Find each line in the items below that contains the word "radio", and copy those lines.

— BEGIN DATASET ENTRIES —

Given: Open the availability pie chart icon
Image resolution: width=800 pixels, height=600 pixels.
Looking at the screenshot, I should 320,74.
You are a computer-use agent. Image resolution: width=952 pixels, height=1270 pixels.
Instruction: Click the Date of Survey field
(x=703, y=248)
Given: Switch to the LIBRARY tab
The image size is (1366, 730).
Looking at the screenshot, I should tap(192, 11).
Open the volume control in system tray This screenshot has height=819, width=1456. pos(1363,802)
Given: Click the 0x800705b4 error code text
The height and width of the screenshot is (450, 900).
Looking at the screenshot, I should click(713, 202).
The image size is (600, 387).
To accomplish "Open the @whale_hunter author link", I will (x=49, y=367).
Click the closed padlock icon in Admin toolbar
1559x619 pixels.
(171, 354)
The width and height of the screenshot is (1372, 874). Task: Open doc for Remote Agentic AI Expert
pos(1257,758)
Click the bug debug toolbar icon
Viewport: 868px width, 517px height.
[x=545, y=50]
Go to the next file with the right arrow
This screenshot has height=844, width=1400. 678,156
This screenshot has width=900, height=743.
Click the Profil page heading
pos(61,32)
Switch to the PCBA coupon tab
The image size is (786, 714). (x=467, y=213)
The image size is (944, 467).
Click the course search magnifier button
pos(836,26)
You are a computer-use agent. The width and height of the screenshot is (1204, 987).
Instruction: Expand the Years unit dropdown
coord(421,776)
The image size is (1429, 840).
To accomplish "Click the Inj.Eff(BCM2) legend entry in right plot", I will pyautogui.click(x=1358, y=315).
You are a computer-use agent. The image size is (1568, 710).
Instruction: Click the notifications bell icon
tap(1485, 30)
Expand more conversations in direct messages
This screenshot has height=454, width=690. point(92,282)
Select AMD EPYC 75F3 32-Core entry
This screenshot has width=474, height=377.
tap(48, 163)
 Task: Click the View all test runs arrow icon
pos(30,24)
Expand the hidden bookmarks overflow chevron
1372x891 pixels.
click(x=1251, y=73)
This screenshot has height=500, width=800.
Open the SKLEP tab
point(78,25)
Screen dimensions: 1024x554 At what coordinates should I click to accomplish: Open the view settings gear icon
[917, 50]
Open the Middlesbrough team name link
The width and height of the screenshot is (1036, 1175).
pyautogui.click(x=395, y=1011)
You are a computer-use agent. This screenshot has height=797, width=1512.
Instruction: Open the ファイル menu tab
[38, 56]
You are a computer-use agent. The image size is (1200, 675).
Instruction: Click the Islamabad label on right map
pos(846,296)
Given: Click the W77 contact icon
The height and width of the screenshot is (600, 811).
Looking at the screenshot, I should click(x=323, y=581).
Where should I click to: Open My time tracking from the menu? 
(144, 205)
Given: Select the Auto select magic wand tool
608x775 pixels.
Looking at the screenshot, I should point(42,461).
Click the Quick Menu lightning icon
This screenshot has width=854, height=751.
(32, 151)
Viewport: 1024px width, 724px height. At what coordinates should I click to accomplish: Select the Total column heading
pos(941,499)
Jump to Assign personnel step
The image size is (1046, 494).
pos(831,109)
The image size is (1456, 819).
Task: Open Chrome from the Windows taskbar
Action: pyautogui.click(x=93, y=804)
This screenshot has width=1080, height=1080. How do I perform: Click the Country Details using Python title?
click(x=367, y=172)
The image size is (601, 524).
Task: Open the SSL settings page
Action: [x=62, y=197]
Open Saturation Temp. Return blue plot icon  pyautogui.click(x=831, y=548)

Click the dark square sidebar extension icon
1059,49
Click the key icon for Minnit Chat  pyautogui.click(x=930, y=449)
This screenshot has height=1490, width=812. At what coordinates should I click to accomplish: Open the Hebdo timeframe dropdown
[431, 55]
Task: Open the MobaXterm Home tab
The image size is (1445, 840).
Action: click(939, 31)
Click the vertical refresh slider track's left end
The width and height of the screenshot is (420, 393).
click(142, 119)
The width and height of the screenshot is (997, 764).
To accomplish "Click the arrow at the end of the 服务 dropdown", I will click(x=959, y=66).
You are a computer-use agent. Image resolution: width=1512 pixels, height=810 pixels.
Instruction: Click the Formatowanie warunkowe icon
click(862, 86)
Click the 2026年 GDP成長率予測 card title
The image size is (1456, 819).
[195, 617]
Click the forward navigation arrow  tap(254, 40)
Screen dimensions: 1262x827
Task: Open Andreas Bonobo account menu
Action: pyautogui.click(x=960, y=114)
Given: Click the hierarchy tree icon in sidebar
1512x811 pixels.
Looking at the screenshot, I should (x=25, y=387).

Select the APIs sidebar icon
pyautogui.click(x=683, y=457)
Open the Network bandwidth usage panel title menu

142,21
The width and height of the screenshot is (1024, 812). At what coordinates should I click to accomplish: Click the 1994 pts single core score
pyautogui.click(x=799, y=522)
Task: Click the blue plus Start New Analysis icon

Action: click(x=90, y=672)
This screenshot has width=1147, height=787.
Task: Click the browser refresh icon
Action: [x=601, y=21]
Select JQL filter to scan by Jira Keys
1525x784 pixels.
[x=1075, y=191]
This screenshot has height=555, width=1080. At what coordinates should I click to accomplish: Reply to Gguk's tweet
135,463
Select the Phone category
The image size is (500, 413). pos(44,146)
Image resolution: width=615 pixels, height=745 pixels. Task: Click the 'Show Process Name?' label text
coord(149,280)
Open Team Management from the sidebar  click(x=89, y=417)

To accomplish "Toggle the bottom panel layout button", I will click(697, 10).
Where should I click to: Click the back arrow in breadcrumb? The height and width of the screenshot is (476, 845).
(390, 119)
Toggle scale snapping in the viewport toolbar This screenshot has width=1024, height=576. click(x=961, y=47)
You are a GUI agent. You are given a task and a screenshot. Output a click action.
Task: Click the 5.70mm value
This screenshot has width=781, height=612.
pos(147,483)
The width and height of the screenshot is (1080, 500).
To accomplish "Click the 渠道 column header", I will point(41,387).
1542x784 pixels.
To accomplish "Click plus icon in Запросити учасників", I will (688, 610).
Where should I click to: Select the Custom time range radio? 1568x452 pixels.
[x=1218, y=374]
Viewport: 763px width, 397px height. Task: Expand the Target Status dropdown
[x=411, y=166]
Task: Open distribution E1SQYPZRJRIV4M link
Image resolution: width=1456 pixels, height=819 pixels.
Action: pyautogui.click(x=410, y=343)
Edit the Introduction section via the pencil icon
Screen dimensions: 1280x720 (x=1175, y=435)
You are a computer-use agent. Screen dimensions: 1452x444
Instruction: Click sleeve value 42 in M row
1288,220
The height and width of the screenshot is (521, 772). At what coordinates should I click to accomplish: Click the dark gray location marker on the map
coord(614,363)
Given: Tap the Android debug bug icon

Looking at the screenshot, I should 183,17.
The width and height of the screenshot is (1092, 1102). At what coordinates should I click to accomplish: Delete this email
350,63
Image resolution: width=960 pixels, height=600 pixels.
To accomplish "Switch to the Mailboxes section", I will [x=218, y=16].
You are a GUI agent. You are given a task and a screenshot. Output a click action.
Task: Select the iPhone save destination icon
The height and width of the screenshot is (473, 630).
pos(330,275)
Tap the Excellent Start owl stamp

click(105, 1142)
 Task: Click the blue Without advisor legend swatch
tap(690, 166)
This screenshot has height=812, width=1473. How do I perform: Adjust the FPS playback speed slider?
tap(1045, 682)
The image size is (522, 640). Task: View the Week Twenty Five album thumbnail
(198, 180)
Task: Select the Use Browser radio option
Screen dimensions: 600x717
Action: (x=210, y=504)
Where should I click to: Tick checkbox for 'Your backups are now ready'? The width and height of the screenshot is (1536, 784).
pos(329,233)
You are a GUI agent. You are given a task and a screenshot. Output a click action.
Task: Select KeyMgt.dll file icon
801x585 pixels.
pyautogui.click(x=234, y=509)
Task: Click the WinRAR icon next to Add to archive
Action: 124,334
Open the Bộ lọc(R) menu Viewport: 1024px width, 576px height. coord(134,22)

— END DATASET ENTRIES —

§ **THE REPLY**
Where should I click to: Select the Custom time range radio? 1568x452 pixels.
Task: Select the Use Browser radio option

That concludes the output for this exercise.